How do anchor’s play a part in the Region Proposal Network (RPN) in Faster-RCNN

computer visionmachine learning

I'm reading based on this article: https://tryolabs.com/blog/2018/01/18/faster-r-cnn-down-the-rabbit-hole-of-modern-object-detection
as well as this YouTube video: https://www.youtube.com/watch?v=X3IlbjQs190

I'm confused as to how anchors have anything to do with how the RPN works. In the article it mentions that the RPN network takes in the feature map obtained from the base network as input and applies a 3×3 convolution over it, obtaining a layer with 512 channels. I'm guessing the height and width of this layer should be around 14×14, since applying a 3×3 convolution shouldn't change the dimensions by that much. And then this layer is connected to two independent layers with a 1×1 convolution over the 512 channels layer, yielding one layer with a size of 4k (where k is the number of anchors) corresponding to the center locations and the dimensions per anchor and one layer with a size of 2k corresponding to the probability that each anchor is background or foreground.

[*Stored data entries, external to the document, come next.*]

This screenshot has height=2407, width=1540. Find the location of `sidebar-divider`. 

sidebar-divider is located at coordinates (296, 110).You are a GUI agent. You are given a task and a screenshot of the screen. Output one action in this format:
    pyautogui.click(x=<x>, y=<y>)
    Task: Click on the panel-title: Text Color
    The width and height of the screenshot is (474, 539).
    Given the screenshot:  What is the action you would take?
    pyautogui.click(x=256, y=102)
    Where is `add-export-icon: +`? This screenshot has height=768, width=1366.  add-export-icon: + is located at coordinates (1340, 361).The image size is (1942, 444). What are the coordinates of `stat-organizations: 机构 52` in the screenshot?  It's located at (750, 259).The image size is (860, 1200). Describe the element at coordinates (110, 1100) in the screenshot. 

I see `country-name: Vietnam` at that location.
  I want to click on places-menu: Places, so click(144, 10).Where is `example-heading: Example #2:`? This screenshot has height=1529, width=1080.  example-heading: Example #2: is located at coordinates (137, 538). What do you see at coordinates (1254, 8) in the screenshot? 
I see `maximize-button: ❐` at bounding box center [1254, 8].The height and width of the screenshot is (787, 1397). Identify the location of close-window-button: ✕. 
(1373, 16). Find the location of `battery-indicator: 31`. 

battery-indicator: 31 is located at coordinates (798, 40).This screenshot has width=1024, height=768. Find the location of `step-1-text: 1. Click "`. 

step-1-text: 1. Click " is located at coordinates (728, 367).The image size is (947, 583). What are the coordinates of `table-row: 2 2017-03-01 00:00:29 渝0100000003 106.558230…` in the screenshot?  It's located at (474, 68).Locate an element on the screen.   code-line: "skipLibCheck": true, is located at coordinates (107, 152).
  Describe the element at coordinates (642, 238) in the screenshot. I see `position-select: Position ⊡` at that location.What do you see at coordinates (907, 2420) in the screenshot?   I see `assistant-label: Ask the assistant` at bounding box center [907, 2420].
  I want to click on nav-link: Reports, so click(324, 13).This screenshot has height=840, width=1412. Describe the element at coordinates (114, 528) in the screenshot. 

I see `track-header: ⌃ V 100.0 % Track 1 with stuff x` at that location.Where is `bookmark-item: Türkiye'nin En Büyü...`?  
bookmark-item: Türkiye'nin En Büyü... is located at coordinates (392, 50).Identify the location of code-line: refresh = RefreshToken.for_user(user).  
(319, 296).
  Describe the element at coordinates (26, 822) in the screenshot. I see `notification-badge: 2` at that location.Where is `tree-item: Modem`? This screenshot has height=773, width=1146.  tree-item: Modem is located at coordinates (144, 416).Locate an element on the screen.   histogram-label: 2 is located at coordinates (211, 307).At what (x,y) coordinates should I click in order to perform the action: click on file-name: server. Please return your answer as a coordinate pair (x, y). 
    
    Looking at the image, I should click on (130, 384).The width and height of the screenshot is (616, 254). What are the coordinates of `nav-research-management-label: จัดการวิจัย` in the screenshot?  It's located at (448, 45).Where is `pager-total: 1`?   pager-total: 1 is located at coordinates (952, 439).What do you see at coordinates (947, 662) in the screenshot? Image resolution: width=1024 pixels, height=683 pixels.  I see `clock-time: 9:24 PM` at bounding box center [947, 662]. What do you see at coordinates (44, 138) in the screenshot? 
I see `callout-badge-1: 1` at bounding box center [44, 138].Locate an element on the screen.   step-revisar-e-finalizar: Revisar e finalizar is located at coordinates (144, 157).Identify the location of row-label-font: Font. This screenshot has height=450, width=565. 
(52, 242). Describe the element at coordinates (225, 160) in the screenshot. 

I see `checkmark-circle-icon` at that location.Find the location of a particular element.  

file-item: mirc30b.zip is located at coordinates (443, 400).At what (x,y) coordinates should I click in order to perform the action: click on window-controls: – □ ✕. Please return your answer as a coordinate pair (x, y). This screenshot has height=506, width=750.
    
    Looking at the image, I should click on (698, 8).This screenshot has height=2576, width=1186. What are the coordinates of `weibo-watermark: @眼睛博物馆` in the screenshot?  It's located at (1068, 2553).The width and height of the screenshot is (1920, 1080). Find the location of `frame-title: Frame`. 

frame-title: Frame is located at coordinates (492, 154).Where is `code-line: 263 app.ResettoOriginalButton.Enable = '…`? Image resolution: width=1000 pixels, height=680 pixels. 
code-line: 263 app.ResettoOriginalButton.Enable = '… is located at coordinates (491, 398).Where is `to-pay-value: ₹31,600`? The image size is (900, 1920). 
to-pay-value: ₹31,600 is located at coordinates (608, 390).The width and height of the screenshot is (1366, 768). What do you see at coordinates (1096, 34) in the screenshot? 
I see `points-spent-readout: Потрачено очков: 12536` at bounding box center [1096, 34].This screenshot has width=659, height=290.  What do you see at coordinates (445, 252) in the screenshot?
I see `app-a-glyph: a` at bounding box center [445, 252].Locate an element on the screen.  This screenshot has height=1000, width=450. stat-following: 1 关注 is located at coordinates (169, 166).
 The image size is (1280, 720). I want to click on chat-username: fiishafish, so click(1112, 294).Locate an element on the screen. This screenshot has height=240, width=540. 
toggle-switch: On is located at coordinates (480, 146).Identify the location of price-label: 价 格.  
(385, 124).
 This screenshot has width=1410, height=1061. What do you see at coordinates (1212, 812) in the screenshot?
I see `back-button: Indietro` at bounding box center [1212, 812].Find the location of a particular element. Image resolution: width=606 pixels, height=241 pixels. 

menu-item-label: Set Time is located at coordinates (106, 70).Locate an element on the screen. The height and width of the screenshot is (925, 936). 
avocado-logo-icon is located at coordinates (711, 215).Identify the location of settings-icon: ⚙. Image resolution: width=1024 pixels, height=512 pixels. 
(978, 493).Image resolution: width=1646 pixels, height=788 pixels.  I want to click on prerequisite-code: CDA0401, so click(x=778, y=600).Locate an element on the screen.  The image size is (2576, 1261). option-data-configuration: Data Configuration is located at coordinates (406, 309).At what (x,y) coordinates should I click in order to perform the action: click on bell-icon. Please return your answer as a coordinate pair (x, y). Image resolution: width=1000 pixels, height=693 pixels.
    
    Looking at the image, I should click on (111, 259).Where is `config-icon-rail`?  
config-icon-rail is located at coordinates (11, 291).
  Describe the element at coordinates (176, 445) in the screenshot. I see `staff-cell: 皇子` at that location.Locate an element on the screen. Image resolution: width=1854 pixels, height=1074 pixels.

I don't understand how applying a 1×1 convolution over a multidimension array gives a scalar (as the loss is computed with the last 1×1 convolutional layer) and nowhere does the article mention that there are any fully connected layers. Also, I don't understand where anchors come into play, as the RPN simply just does operations on the input feature map.

Best Answer

I don't understand how applying a 1x1 convolution over a multidimension array gives a scalar (as the loss is computed with the last 1x1 convolutional layer) and nowhere does the article mention that there are any fully connected layers.

The 1x1 convolution acts as a linear layer on a feature vector (for a $H\times W\times C_{in}$ image, where $H$ is the height, $W$ is the width and $C_{in}$ is the number of channels, at each spatial location we have a $1\times 1\times C_{in}$ feature vector). I.e. 1x1 convolution acts per pixel-location over all channels, by linearly mapping a feature vector of size $1\times 1\times C_{in}$ to $1\times 1\times C_{out}$.

If you are familiar with PyTorch, then the following two are equivalent (with the only difference in the input and output shapes):

nn.Linear(in_features=256, out_features=2*k)
nn.Conv1d(in_channels=256, out_channels=2*k, kernel_size=1)

Below is a sketch that shows how a 3x3 sliding window (red color) of the RPN is applied on some location (blue dot) of feature map with 512 channels.

enter image description here

Also, I don't understand where anchors come into play, as the RPN simply just does operations on the input feature map.

For each feature-map location (blue dot) there is associated a set of $k$ anchor boxes of fixed scales and aspect ratios. The regression head of the RPN outputs 4 values $t_x, t_y, t_w, t_h$ for each anchor box, which are then used to resize and move the center of each anchor box to get a region-proposal (together with objectness score obtained by the classification branch (softmax classifier) of the RPN).